The Caliphate Conference of Hizb ut-Tahrir (HuT) in Jakarta on August 12, 2007 brought together its global leadership from more than twenty countries. It reemphasized the establishment of an Islamic Caliphate and uniformity in governance in Muslim-majority countries of the world. The conference, which was attended by almost 100,000 supporters and sympathisers, is indicative of the increasing influence of the HuT in Southeast Asia. Another remarkable aspect of the conference was the sizeable representation of women among those who attended it.

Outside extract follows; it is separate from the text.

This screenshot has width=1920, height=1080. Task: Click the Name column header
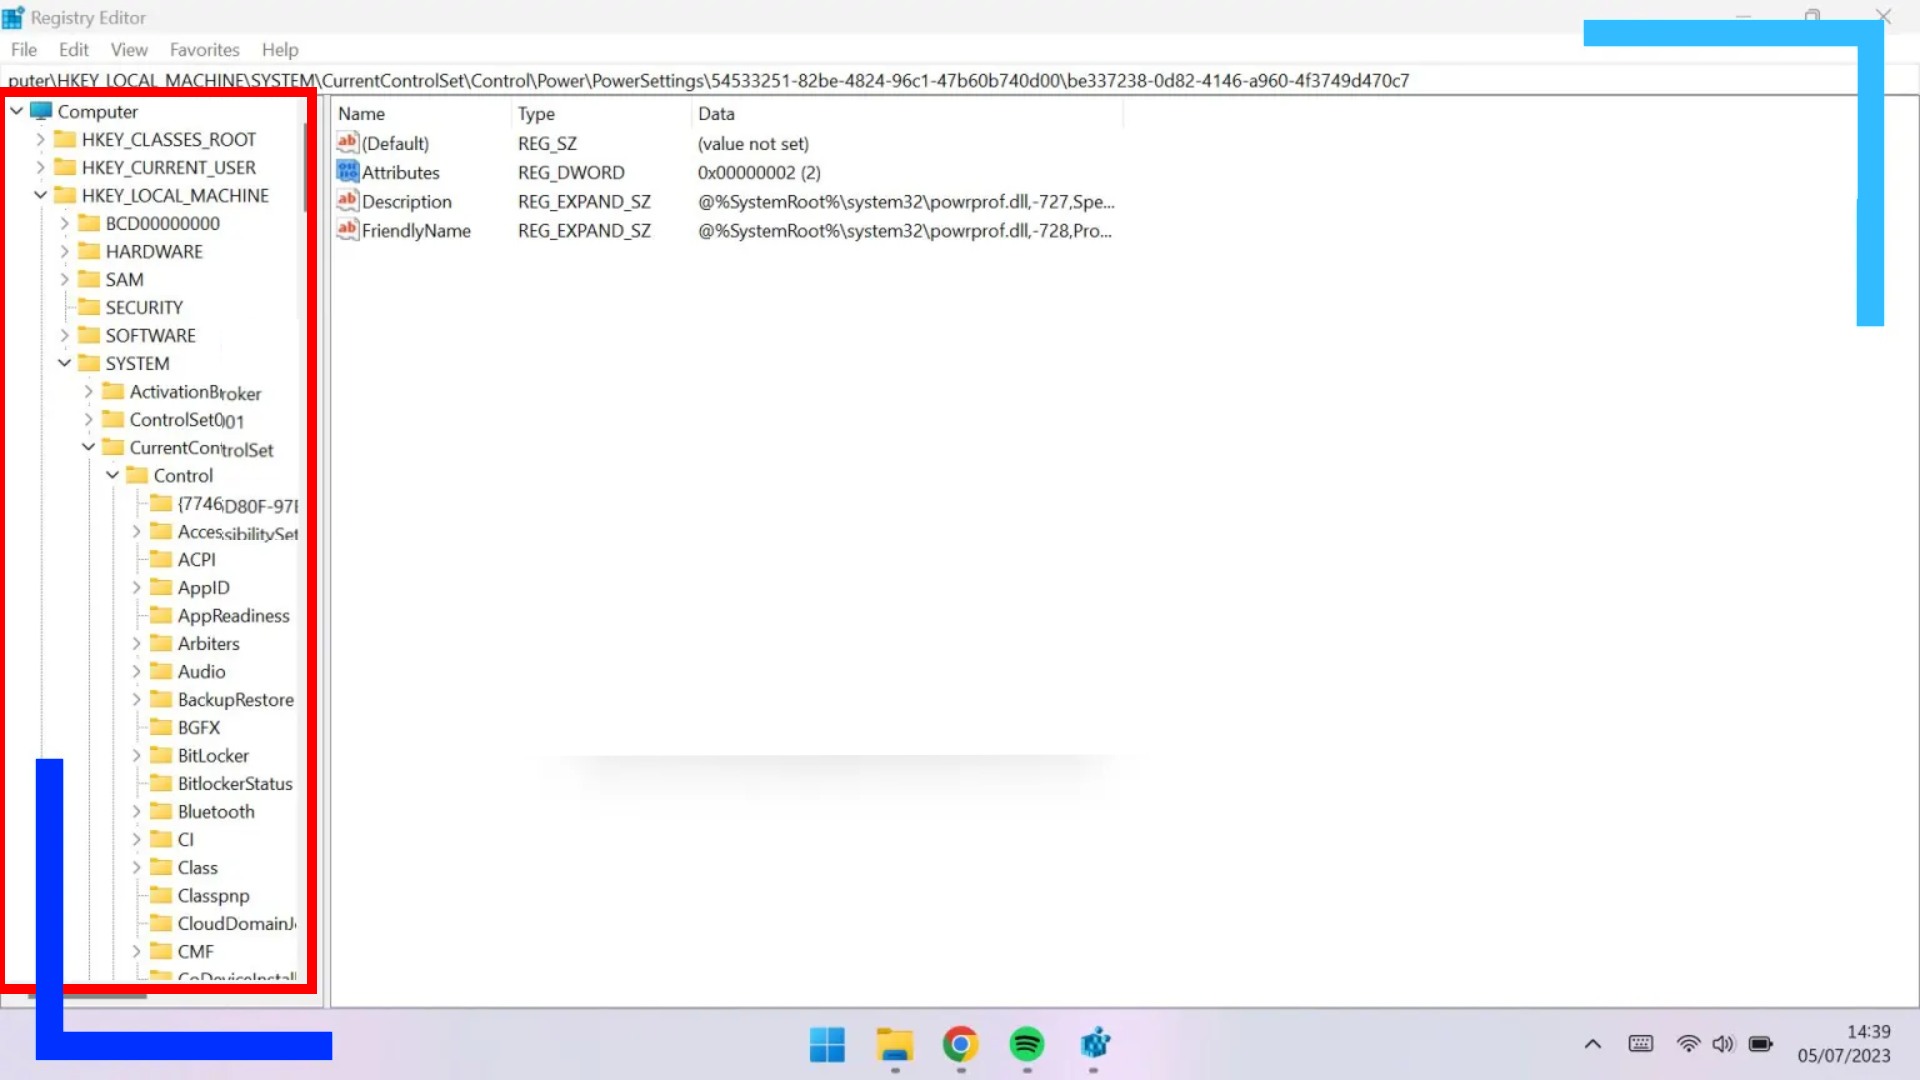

Abu Baker Bashir, who had been implicated in the Bali bomb blasts but was released after serving a short sentence in June 2006, also addressed the conference. Bashir is stated to be the spiritual head of Jemaah Islamiyah (JI), a radical Islamic network active in Southeast Asia and neighbouring areas, and aspires to establish a pan-Islamic state in the region. According to interrogation reports of captured JI leaders like Abu Dujana and Zarkasih, Bashir headed the JI in the past. Now he is nurturing the ambition of contesting in the 2009 Indonesian presidential elections. The HuT conference provided him a unique forum for gauging the likely support his potential candidature would receive. Also, HuT has been emphasizing on inculcating Islamic values in students through madrasas and peasantrens (Islamic boarding schools), which is what has been propagated by the JI as well.
The conference also gains importance because of the controversial discourse on the issue of Malaysia being an Islamic state (though only its official religion is Islam) and the implementation of Shariah laws in the autonomous province of Aceh. Indonesia, which has been projecting a moderate face of Islam, has been active in addressing the roots of radical Islam and trying to implement counter-radicalization efforts as well as apprehending terrorists belonging to Al Qaeda affiliated groups. But the question remains as to whether Indonesia would be able to maintain this positive image globally while at the same time reducing the scope for radical rhetoric propagated by Global Islamic Movements like the Hizb ut-Tahrir. Within Southeast Asia, quite a number of radical groups and even terrorist organizations have been marginalised and their leaders are being either decimated or arrested. The waning strength in terrorist cadres and greater inter-religious dialogue in the region have indicated positive signs of engagement with Islam. However, it remains to be seen how far conferences like these would provide a boost to radicalization of local politics and governance.
It is worth mentioning that prior to the Jakarta conference two Hizb ut-Tahrir leaders from the UK and Australia were denied entry into Indonesia. A Palestinian HuT leader, Shiek Issam Amera, was not permitted by the Palestinian authorities themselves to visit Jakarta. The role of the UK chapter of HuT deserves highlighting here. Prohibited, closely monitored or facing legal actions in continental Europe, Hizb ut-Tahrir has so far been able to maintain its activities in the UK. The issue of prohibiting the activities of the HuT came up after the 7/7 London bombings and again during Gordon Brown’s first question time in the House of Commons after his assumption of the prime ministership. It has been a recurrent theme in the British media as well as in concerned quarters. The HuT’s latest conference in the UK on August 4, 2007 reiterated its earlier claims that it is a global Islamic party with the revivalist agenda of establishing a global Caliphate through non-violent means. Similarly, a polemical HuT booklet, titled “Radicalisation, Extremism & ‘Islamism’: Realities and Myths in the War on Terror” and published in July 2007, is an attempt to allay doubts within the British establishment that “the party (HuT) does not work in the West to change the system of government, but works within the boundaries of the system.”
However, the entire gamut of HuT literature reinforces its vision of a theological leadership of a perceived Ummah and its intellectual supremacy over the global Islamic discourse. Terming ‘many if not most of the Muslim countries’ as ‘dysfunctional’, the HuT does not only use a broad brush but demeans the indigenous leadership in Muslim countries or in countries where Muslims are in a sizeable minority.
It is clear that be it in Europe or in South East Asia the HuT wants to replace the diaspora-based or the indigenous Islamic organisations as dialogue partners with the national governments. In South Asia, where it has organisational presence like in Pakistan and Bangladesh, it wants local people to replace the old government-opposition dichotomy and embrace a new face of Islam that transcends national boundaries and find solutions for all problems in an all-embracing Khilafah. Conducting secret study circles, readers’ clubs, mixing local issues with a global Islamist agenda and banking upon the failures and deficits in our neighbouring countries, would therefore remain their working methods in the future. Students and young professionals from Muslim countries would continue to be its target group. It is necessary to monitor the HuT’s public propaganda, wherein it exploits local politics and mixes it with its larger global Islamist agenda. For, this course would ultimately lead its followers down an ideological cul-de-sac as is becoming increasingly clear from the testimonies of its former members.